My first Tae Kwon Do instructor gave our classImage a piece of advice that serves equally well for martial arts, objection handling, and many other endeavors.

“If you don’t want to be hit, then don’t be in the place where the attack is”

From the Tae Kwon Do perspective, this advice is almost as good as rule number 1 (don’t block with your face), but in objection handling, the application can be even more subtle and more effective.

There are basically three ways that you can avoid being where the attack is, and all three make good metaphors for objection handling.  I will explore each of the three in different blog posts, but to set expectations, the three ways are as follows:

  • Block
  • Dodge
  • Prevent the attack

In this post, we will explore preventing the attack.

Since this is a martial arts themed blog, let’s open with a martial arts example: If you ever saw Bruce Lee perform martial arts, then you know that he always made his nearly impossible looking movements look very easy. If you know anything about Bruce Lee, then you know that he made it look easy because he worked very hard when no-one was looking.

In this same way, sales prevention of an objection (attack) looks very easy, and in many ways it is. However, the trick is not the execution which it why it looks easy – if there is no objection, no attack, then there is no effort required to defend against it. The trick comes in eliminating the attack before it even happens.

A funny thing happens as the sales process rolls along. At some point, the salesperson proposes an offer: A suggestion for a product and/or service, a price and all of the details that go along with it. This may be a proposal, a quote, or anything else in which a concrete offer with a price is made.  Once this happens, everything changes.

Before the offer is made, salespeople and prospects are usually having what feels most like a conversation.  They are discussing needs, possible solutions, implications, etc.

Once a salesperson feels as though they have enough information, they make an offer.
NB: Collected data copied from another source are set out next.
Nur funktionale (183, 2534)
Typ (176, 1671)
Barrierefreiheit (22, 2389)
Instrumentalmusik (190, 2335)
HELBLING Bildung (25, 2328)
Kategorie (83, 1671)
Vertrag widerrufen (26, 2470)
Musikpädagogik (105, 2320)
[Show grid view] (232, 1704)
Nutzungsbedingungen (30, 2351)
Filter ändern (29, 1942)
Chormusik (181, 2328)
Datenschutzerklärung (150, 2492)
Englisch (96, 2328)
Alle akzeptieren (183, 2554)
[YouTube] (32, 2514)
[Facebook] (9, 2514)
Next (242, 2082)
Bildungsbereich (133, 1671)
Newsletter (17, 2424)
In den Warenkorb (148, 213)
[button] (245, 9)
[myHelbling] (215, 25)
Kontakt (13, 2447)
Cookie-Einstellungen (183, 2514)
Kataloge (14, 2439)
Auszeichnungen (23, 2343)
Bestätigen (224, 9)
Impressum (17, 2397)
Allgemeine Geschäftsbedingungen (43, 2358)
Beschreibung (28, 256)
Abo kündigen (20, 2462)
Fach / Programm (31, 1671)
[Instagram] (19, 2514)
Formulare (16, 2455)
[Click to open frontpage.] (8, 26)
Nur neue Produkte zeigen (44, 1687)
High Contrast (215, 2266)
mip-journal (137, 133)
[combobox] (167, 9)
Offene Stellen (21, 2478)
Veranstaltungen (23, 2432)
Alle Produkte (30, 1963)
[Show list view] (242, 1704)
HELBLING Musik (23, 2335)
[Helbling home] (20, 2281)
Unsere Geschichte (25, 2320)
Maybe on the spot, maybe after some work back at the office, it doesn’t really matter.

Once the offer is on the table, then the conversation turns into something that feels more like a negotiation. I have spoken to many, many salespeople who validate this changed tone of the conversation. The salesperson has put a firm stake in the ground, and needs to defend it; the prospective buyer wants to push back on that stake as hard as possible, which is when the objections start to fly.

So how can we prevent this?

When a prospective buyer asks a question AFTER the offer is made, we call this an objection. In fact, every objection is either asked as a question or contains an implicit question, but it is a question none-the-less.

When a prospective buyer asks a question BEFORE the offer is made, it is simply a question that is asked as a part of the sales conversation.

The trick to preventing objections then is for our salesperson to be skilled enough to draw the relevant questions out before an offer is made, and address them while the dialogue between salesperson and prospective buyer is still a conversation.  Anticipating questions, probing deeply, and knowing the business well are all foundational elements of salesmanship required to do this.  Active listening, open ended questions, and most importantly – situational awareness are the skills needed in the meeting(s) to help reach this goal.

Martial artists who are more situationally aware are able to prevent attacks by blocking earlier, dodging if they can, or if they address the attack even before it is an attack, they can prevent it altogether (i.e. diffusing a fight in a bar with some well placed wisdom, such that no punch needs to be blocked or dodged because none is ever thrown).

Salespeople can do the same.  Seek out objections before they come, and before the offer is on the table, and the number of thorny objections you need to manage during your post-offer negotiations will be dramatically reduced.